Language Intelligence

Overview

Being a global Business Verification provider, handling language complexities is something that we feel is fundamental to our success and providing our clients with the easiest interaction with our various KYB Services.

We want to take the complexities of various language requirements out of the clients flow and make it a part of our process & intelligence layer. 

There are two main points during the verification process that we apply this language intelligence - before we make a request to each source & once we’ve gotten a response back.

Each step has a specific purpose that we’ll outline below. 

Pre Source Request

Each one of our sources behave differently per country depending on the structure of the underlying data. Some sources store data in a local native language while others standardize & store in English. Because of this complexity, the best way to send requests to our sources varies greatly. 

As an example - a single source may provide optimal results in country X when being queried in English but provide optimal results in country Y when being queried in Simplified Chinese. Because of this high level of variation, we’ve developed the ability to define the language of our requests to each source by country & language. This is done by creating a rule / set of rules that can be adjusted as needed. A sample rule could read like this:

Source X in Japan, for ‘BusinessName’ input - IF the detected input language is Japanese, Translate or Transliterate this to English prior to making the request’

This indicates that for Source X, they provide optimal results in Japan when querying in English.

This tool will provide us the highest likelihood of finding & selecting the right company within our Vendors result list.

-- DATASET EXCERPT --
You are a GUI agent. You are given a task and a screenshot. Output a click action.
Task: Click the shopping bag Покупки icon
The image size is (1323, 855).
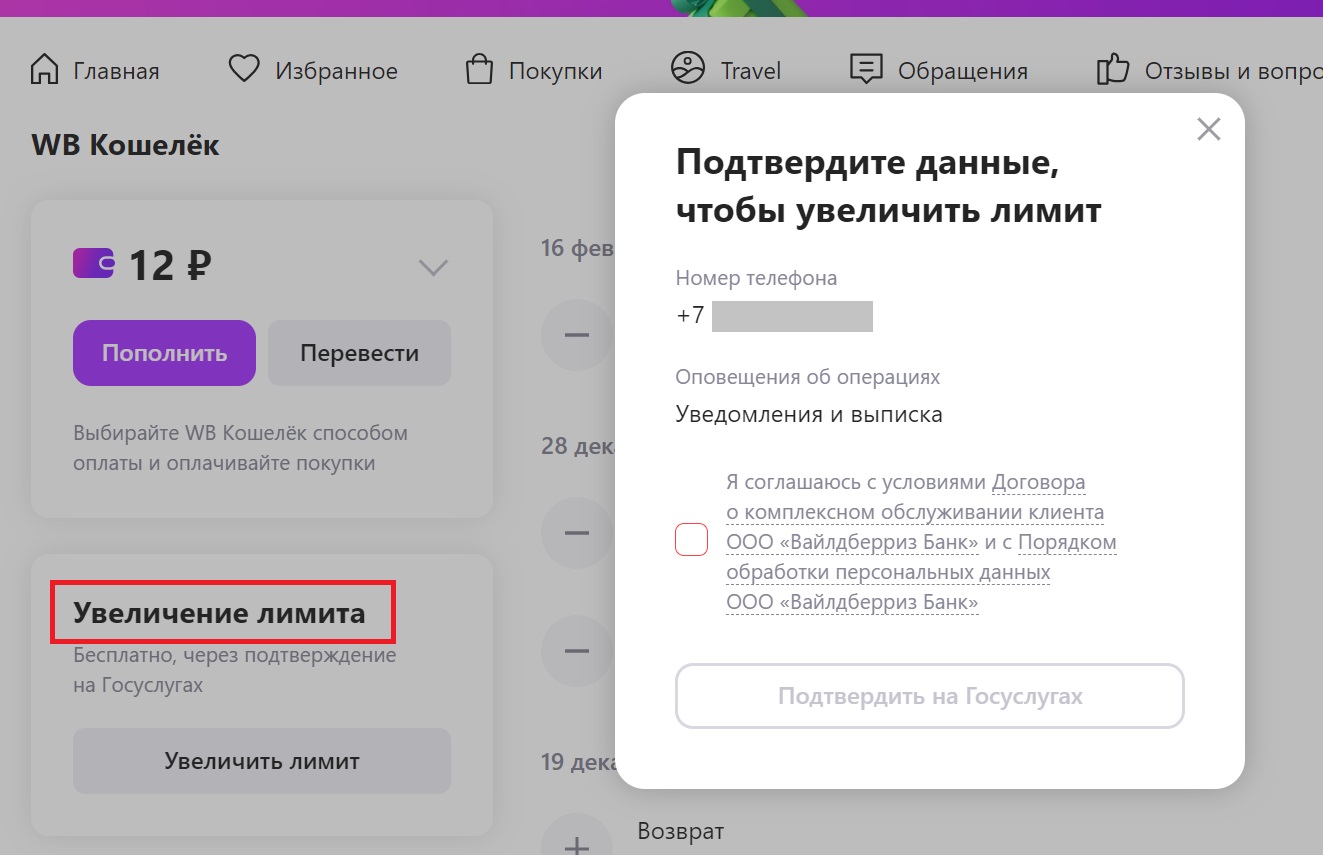480,70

-- REQUIREMENT --
Continue the language intelligence text after its last sentence.

-- RESPONSE TO THE TASK --
Currently Configured Countries:

Japan

Korea

Taiwan

Thailand

More to be added on a regular basis

Post Source Response

The second part to our language intelligence program deals with the data once we’ve gotten it back from the datasource. Each source may return a business name in different languages even within the same country. This causes an interesting problem when trying to match client input with a response.

To solve this problem - we’ve introduced a method to make multiple attempts at matching using a combination of languages. 

We initially try to match the client’s exact input with the vendor’s exact response. 

If step one results in a no-match, we attempt to detect the language for both the input & returned business. If they are two different languages, we will translate or transliterate either the input or returned value to ensure the two languages are the same and attempt to match again. 

We’ve seen this to be an effective approach that on average can change an original ‘no-match’ to a ‘match’ ~24% of the time.

To note - we don’t make changes to the original input and clearly define the different variants of the input & returned business names in a separate data field:

Input Business Name Translated

Input Business Name Transliterated

Return Business Name Translated

Return Business Name Transliterated 

Within the ‘Standardized Business Names’ object, we’ll also indicate the name pairing that led to the ‘match’ sign for a given verification.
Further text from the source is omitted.